== YOUR GOAL ==
Rewrite the lines from the line with "1456x819 pixels. How" to the line with "[x=779, y=154]", giving every line in full but rescaling the answer coordinates. Multiply each coordinate by 1.8 and round to a whole number, with halves rounding up, and leave the pictures out of your reply.

== RECORDS SHOWN ==
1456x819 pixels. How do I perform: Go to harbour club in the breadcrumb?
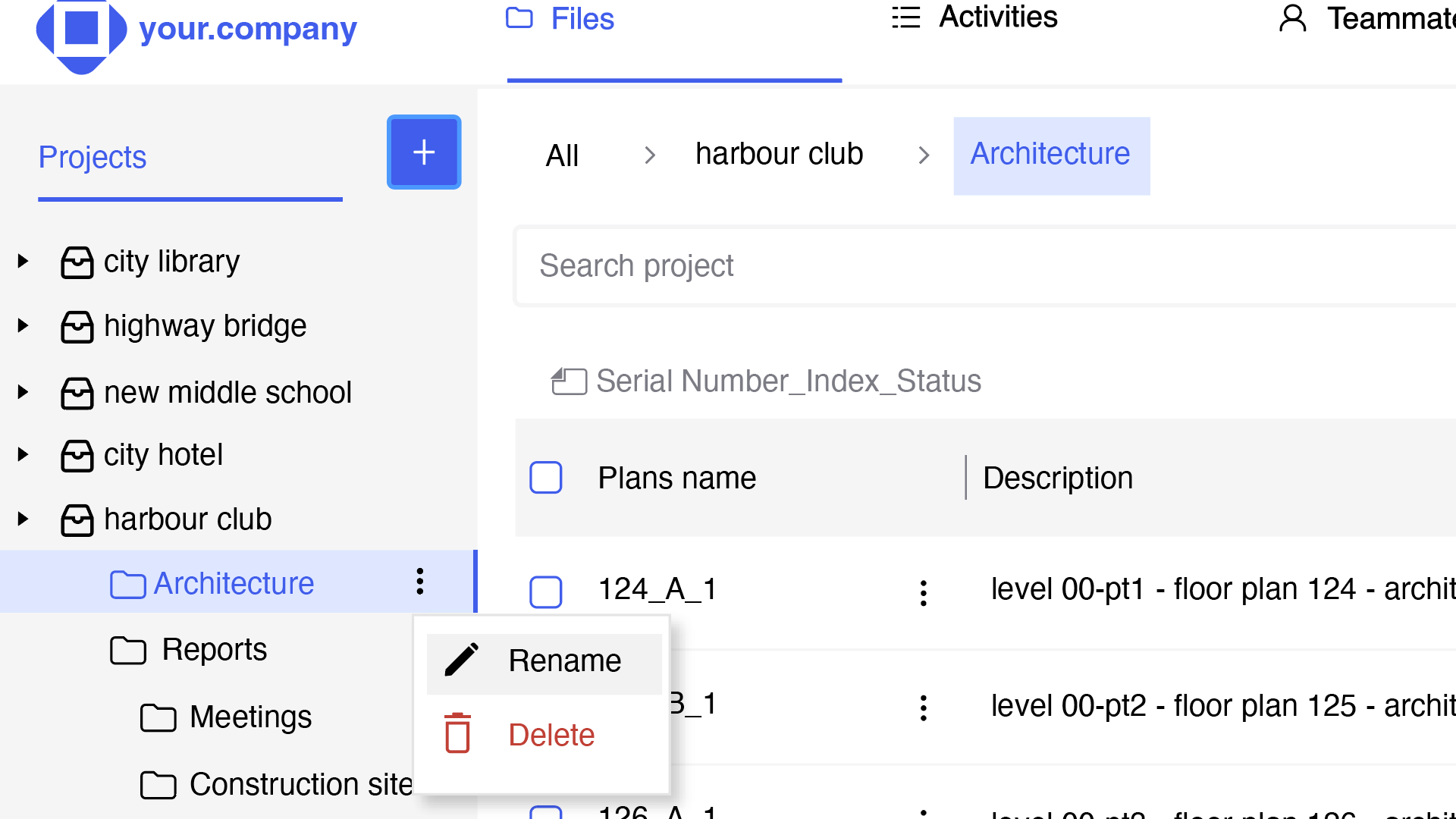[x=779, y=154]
* * *
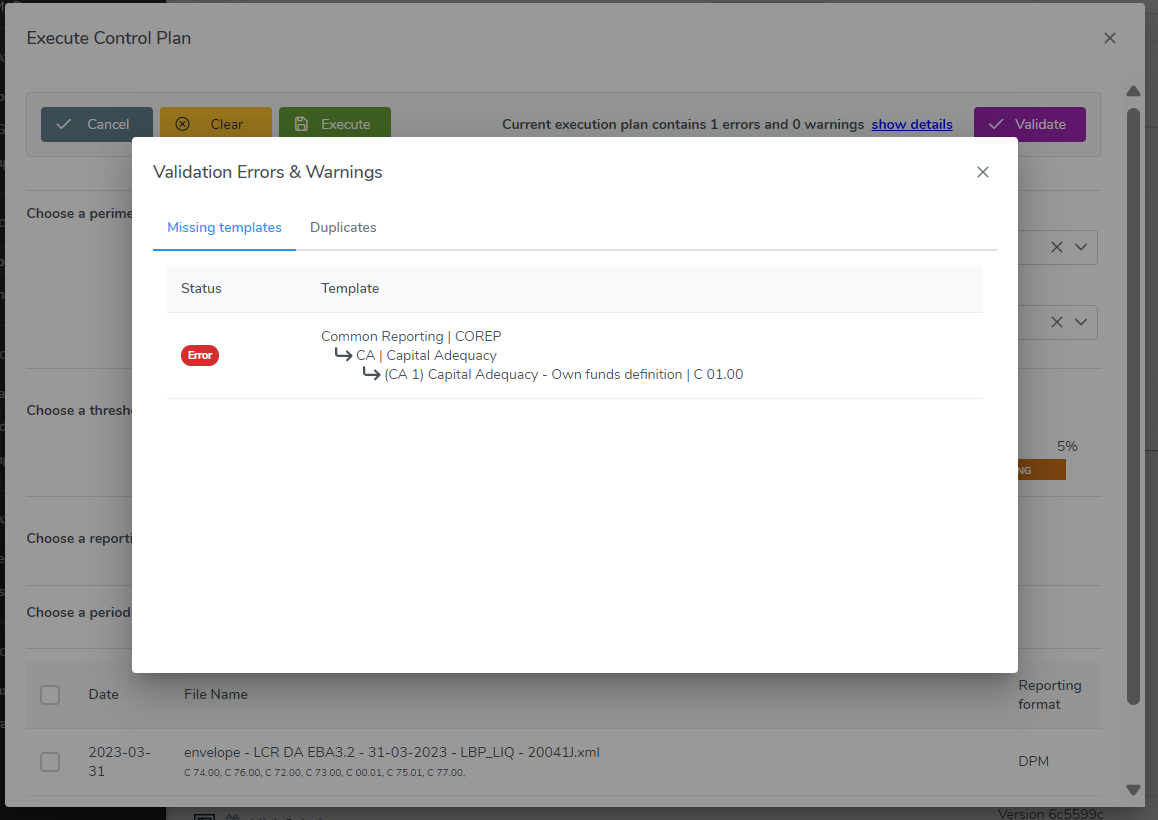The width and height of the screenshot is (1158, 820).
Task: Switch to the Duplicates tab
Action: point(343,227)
---
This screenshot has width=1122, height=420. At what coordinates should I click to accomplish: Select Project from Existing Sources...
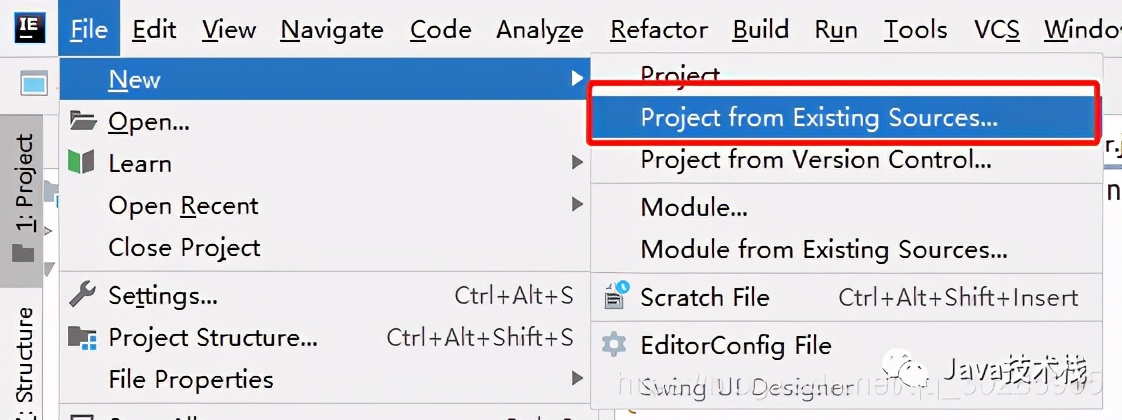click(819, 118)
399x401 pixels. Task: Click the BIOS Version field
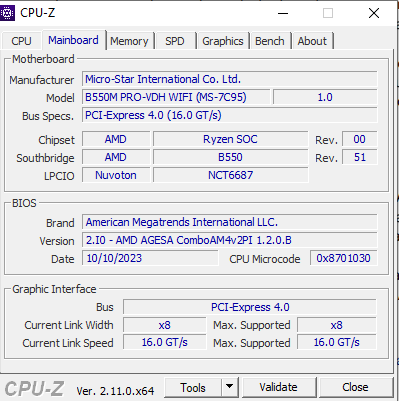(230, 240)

== THE SOLUTION ==
1456x819 pixels. How do I perform: Go to harbour club in the breadcrumb?
[x=1402, y=277]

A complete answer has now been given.